This Spring Veggie Mac and Cheese combines fresh spring vegetables like English Peas, asparagus and zucchini with creamy goat cheese and tangy lemon juice.
This spring vegetable macaroni and cheese dish is perfect served warm as a side or main dish. Incorporate spring veggies like english peas, asparagus and zucchini and add some tang by incorporating goat cheese, dry white wine, and lemon juice. Finish with a large handful of minced herbs and you have a mouth watering not-so-guilty mac n cheese that your family will love.
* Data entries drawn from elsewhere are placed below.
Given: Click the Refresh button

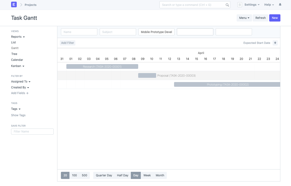Looking at the screenshot, I should (x=260, y=18).
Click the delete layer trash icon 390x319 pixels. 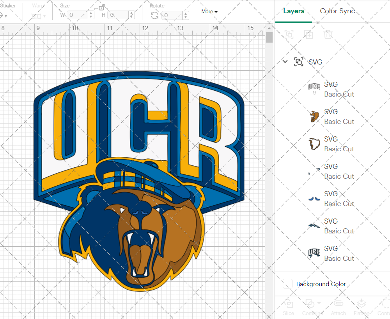328,34
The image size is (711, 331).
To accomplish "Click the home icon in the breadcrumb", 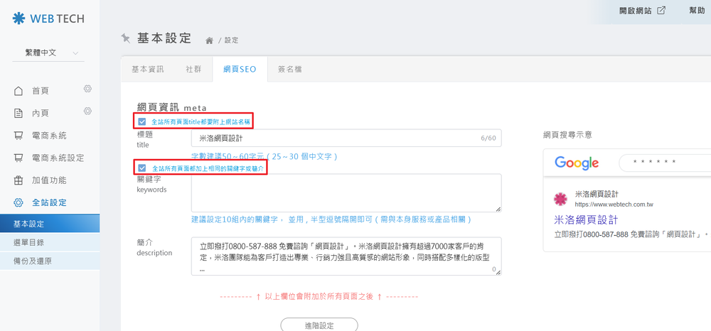I will 210,40.
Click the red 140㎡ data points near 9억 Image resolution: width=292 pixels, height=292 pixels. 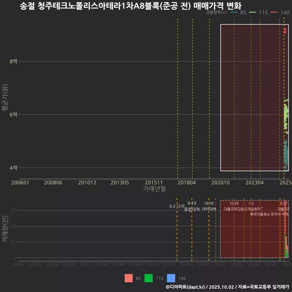click(x=285, y=30)
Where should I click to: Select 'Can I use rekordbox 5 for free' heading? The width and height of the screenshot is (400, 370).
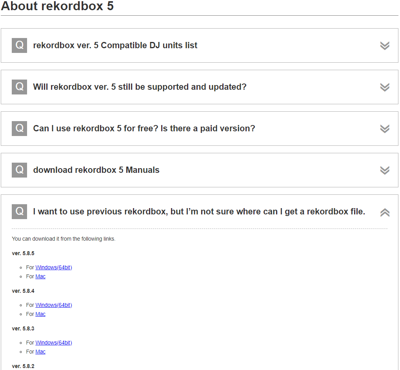point(144,129)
I’m especially proud of this recipe because I created it from scratch. With almost every new recipe that I have yet to make, my process starts with me googling something like “english pea recipes”. From there, I get my inspiration from pictures and recipes that I find on the internet, almost always tweaking every recipe I find based on the ingredients I have on hand and personal preference. With this spring veggie mac and cheese, I had the peas, asparagus, zucchini and goat cheese in my refrigerator. I was planning on making a kick ass frittata but never got the full inspiration to bring it to fruition. I didn’t want to waste my ingredients and my kids and I seriously bonded the day before when we took all the peas out of their pods. I couldn’t let those succulent little spheres go to waste. Anyway, I totally threw this pasta together as written in the recipe and BAM! Everyone loved it. As in, I wish I had made twice as much because we were fighting over the last bite.
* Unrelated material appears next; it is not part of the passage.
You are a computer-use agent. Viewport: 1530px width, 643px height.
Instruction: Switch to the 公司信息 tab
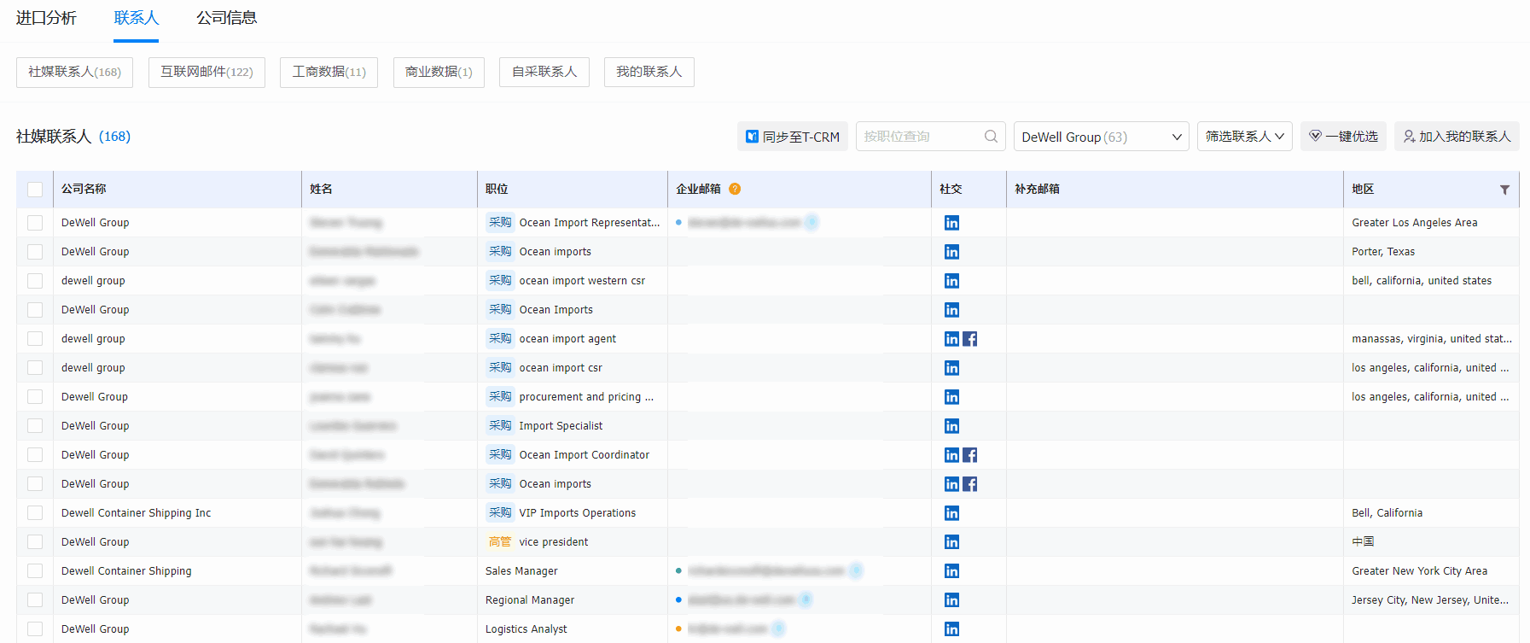[226, 18]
In my opinion, the best part of this dish (and this isn’t the last time you’ll hear me say this) is the fresh herbs. I ADORE fresh herbs and use them whenever possible. The English peas were a close second, though. These are not frozen peas, mind you. These are fresh English peas. There’s no comparison. If you do not already know this for a fact, you must try them and let me know if you agree.
Spring Veggie Mac and Cheese
- 2 tablespoons olive oil
- 4 tablespoons butter divided
- one medium onion diced
- 4 cloves fresh spring garlic or 2 cloves traditional garlic, minced
- 1 cup fresh english peas
- 1/2 cup dry white wine
- 2 cups asparagus chopped into 1 inch pieces
- 1/2 medium zucchini sliced thin
- 5 ounces goat cheese
- one small lemon juice and zest*
- 16 ounces pasta bowties, shells etc., cooked al dente**
- 1/2 cup minced herbs basil, oregono, marjoram, thyme, rosemary, chives
- 1 teaspoon salt to taste
- Boil salted water and cook pasta al dente. Drain and set aside.
- Over medium high heat in heavy bottom stockpot, melt half the butter (2 tablespoons) in the oil and saute the onion until tender and starting to brown, 5-7 minutes. Add garlic and continue cooking another 2 minutes.
- Add the peas and the wine and continue cooking until the liquid reduces by half.
- Turn the heat off and add the asparagus, zucchini, goat cheese, remaining butter (2 tablespoons), and lemon zest and juice. Allow everything to melt, then gently stir to combine.
- Add pasta, herbs and salt, stir to combine.
- Serve with shaved parmesan or pecorino romano.
** I cooked the entire 16oz package of pasta but ended up not using a big handful of it because I prefer a saucier pasta. This is a total preference thing. Feel free to use all of it, or slowly incorporate the pasta until you get your preferred sauce to pasta ratio.